There were a total of 112,731 patients in our dataset, of which 103,913 (92.18%) never tested positive for COVID‐19, 2668 (2.37%) tested positive for COVID‐19 before diagnosis of CRC, and 6150 (5.46%) tested positive for COVID‐19 after diagnosis of CRC (Table 1). The median ages in our cohorts were 66 years (Q1–Q3: 55–76 years), 65 years (Q1–Q3: 53–76 years), and 63 years (Q1–Q3: 52–74 years), respectively. Those with COVID‐19 before diagnosis of CRC were diagnosed a median of 80 days prior (Q1–Q3: 20–203 days), whereas those with COVID‐19 after diagnosis were diagnosed a median of 118 days after (Q1–Q3: 44–241 days). We observed that those with COVID‐19 before diagnosis did not have a significant delay in receiving treatment for their malignancy (OR = 0.94, 95% CI = 0.84–1.05, p = 0.266), whereas those with COVID‐19 after diagnosis did (OR = 1.52, 95% CI = 1.43–1.63, p < 0.001) compared to those that never tested positive for COVID‐19. Both patients with COVID‐19 before and after diagnosis demonstrated an increase in all‐cause mortality (HR = 1.10, 95% CI = 1.00–1.20, p = 0.046 and HR = 1.18, 95% CI = 1.12–1.25, p < 0.001, respectively) compared to those that never tested positive for COVID‐19 (Figure 1). However, when stratified by stage of CRC, those with COVID‐19 after diagnosis of stage 1 (HR = 1.26, 95% CI = 1.01–1.56, p = 0.039), stage 2 (HR = 1.40, 95% CI = 1.21–1.61, p < 0.001), and stage 3 CRC (HR = 1.16, 95% CI = 1.04–1.30, p < 0.001) had increased mortality. No significant differences in mortality were noted in stage 4 CRC, regardless of COVID‐19 infection or in patients with COVID‐19 before diagnosis by stage of CRC.

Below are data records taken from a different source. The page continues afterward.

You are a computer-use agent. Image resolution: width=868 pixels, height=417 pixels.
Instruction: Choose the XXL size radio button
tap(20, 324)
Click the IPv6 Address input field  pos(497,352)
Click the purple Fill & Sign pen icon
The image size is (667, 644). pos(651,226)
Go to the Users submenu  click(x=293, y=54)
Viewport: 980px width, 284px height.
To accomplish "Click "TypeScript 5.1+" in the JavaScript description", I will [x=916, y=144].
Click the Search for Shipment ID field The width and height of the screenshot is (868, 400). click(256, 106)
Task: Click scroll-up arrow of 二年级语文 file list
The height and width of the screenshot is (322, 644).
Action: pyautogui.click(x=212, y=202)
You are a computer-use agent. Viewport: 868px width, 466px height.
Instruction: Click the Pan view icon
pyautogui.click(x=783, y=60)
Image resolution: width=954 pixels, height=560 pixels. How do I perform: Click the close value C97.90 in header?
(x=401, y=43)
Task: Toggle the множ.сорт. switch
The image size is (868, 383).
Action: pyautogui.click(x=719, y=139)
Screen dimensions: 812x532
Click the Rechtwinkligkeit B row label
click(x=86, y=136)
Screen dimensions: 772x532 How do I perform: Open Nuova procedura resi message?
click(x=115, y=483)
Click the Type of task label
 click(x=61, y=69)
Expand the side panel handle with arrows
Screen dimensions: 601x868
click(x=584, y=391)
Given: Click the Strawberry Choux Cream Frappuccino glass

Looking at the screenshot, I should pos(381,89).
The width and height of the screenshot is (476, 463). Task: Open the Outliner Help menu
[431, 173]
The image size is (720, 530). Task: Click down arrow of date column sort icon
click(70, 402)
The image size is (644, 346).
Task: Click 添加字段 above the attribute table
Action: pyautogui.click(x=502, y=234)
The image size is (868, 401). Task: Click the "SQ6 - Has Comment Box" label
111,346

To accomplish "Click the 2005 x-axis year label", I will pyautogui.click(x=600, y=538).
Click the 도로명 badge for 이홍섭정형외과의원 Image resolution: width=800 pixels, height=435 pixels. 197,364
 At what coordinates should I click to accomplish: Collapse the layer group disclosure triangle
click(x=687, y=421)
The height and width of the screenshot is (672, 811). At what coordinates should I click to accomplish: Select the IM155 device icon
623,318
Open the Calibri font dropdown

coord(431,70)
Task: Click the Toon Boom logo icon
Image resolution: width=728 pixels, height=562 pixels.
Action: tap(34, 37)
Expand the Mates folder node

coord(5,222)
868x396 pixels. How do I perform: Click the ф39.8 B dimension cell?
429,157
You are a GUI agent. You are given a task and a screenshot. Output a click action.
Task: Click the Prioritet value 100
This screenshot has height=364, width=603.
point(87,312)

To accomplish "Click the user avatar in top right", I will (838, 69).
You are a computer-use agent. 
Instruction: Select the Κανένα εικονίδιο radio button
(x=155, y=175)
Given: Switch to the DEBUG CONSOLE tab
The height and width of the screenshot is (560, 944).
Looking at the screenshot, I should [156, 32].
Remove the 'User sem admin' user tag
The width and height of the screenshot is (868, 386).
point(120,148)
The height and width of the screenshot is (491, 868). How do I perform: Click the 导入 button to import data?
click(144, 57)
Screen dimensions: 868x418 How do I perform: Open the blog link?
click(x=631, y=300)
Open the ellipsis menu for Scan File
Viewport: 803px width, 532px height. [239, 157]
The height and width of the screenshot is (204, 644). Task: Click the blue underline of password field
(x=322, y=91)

Among those who had COVID‐19 before diagnosis, there was no significant difference in mortality by sex or by setting compared to a metropolitan setting. American Indians with COVID‐19 before diagnosis had higher mortality than their white counterparts (HR = 2.32, 95% CI = 1.19–4.55, p = 0.014). Hispanic patients who had COVID‐19 before diagnosis had reduced mortality (HR = 0.67, 95% CI = 0.48–0.94, p = 0.020) compared to non‐Hispanics. There was also increased mortality among uninsured (HR = 1.62, 95% CI = 1.00–2.63, p = 0.050), Medicaid (HR = 1.44, 95% CI = 1.02–2.02, p = 0.036), and Medicare patients (HR = 1.41, 95% CI = 1.08–1.84, p = 0.012) compared to patients with private insurance. Patients with a Charlson‐Deyo comorbidity index of ≥ 3 had significantly increased mortality (HR = 1.91, 95% CI = 1.52–2.40, p < 0.001). Areas with 5.0%–9.0% high school non‐graduates had lower mortality (HR = 0.75, 95% CI = 0.58–0.96, p = 0.021) than areas with < 5.0% non‐graduates. Furthermore, patients with a median household income < 74,063. The log‐rank test for Kaplan–Meier methods and their comparisons showed a p‐value of 0.001, demonstrating a significant difference in overall survival among our three cohorts.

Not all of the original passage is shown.